2. Create Competitive Advantage Across the Entire Value Chain
An athlete getting ready to compete in the Olympics would not train one muscle in isolation. Organizations are no different – why would a company focus solely on developing a strategy, but not on the corresponding operational capabilities required for success? Organizations will typically focus on one operational muscle (following our Olympian example), which inevitably sets the stage for natural imbalances. This tends to occur because creating the necessary cross-functional change is often deemed too cumbersome, complex, or politically difficult. In other words, it’s easier for leaders to change what they can control and areas they can directly influence. By focusing on MVP’ing solutions (see “speed trumps perfection” principle above), innovation can occur across the entire value chain to avoid siloed results.
Putting the principle to practice: For an emerging biotech in the rare disease space, Clarkston developed prototypes for a new clinical enrollment digital tool to support HCPs (healthcare providers) and PIs (primary investigators) to expedite and facilitate patient enrollment into several clinical trials. The digital prototype began with a strategic, “art of the possible” lens, and it quickly gained the attention of Clinical Operations, R&D, Regulatory & Compliance, and Field teams, and major CROs and IRT providers. Together, we brought this idea to market and ensured we flexed all the required organizational muscles – not just any one in isolation. As a result, the web-based digital tool and underlying workflows are helping this biotech expedite and enroll patients into several clinical trials – all of which was accomplished by creating value across all stakeholders in the value chain.

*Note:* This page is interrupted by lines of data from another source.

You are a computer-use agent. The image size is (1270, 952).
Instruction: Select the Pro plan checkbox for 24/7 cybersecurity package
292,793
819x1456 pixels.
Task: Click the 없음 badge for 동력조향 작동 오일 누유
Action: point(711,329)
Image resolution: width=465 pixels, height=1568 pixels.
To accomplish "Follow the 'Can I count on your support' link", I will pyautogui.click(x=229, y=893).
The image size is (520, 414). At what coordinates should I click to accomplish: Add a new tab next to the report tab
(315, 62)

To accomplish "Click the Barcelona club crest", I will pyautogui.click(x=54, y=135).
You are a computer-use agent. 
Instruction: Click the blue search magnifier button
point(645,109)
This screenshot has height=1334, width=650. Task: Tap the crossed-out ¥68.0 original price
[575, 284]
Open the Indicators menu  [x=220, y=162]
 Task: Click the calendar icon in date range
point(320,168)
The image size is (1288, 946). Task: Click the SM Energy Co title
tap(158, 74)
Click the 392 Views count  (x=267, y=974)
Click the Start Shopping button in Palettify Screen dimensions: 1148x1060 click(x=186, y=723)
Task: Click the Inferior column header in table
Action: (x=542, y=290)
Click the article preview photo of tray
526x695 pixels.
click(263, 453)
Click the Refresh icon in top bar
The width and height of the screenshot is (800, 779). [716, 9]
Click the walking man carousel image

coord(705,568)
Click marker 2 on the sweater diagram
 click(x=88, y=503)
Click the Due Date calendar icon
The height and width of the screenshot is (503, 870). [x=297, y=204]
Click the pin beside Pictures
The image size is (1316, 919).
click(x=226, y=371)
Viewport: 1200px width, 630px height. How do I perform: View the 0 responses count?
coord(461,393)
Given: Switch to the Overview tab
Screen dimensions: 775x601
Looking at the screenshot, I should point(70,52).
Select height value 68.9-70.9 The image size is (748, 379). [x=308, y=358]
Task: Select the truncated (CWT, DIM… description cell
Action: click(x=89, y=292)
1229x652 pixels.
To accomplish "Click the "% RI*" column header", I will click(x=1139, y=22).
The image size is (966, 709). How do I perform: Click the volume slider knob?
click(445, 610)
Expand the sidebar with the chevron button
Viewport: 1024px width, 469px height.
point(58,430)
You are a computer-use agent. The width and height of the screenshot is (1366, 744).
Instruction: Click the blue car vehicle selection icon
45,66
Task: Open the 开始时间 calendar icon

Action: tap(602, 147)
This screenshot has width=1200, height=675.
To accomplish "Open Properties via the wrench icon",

3. Business and Technology Must Go Together
Technology continues to drive unprecedented changes at accelerating rates and the pace at which technology is changing can often overwhelm organizations. To be “future proof,” leading organizations must innovate their operating model and technology simultaneously. This means a holistic strategy is needed to drive transparency and understanding not only of the technological requirements but even more importantly, the human capital, capabilities, and process redesigns needed to drive substantial step-change improvements. Companies seeking bold business and technological transformations must be aware of traditional strategy and/or execution traps to further their odds for success.
Putting the principle to practice: For a medical device manufacturer with both a B2B and B2C business, Clarkston helped reimagine the company’s customer and patient journeys. We evaluated the company’s MarTech (marketing technology) stack and identified major leaks in the marketing funnel. With these insights on hand, we crafted a strategy and business case for what a fully digitized journey could look like. Under this new strategic umbrella, we implemented improvements across advanced algorithms, data structure, and data flows that will drive important conversion improvements for the organization. By focusing on both the operating model and the underlying technology, this organization is making significant strides in driving major improvements across their consumer-patient engagement funnels.
Progressing Forward with Successful Innovation
Remember: Innovation loves constraints, and comfort is the enemy of progress. By focusing on the uncomfortable – that is, executing ideas and/or concepts that might not be part of a company’s operating vernacular – leaders can continue to move their organizations forward.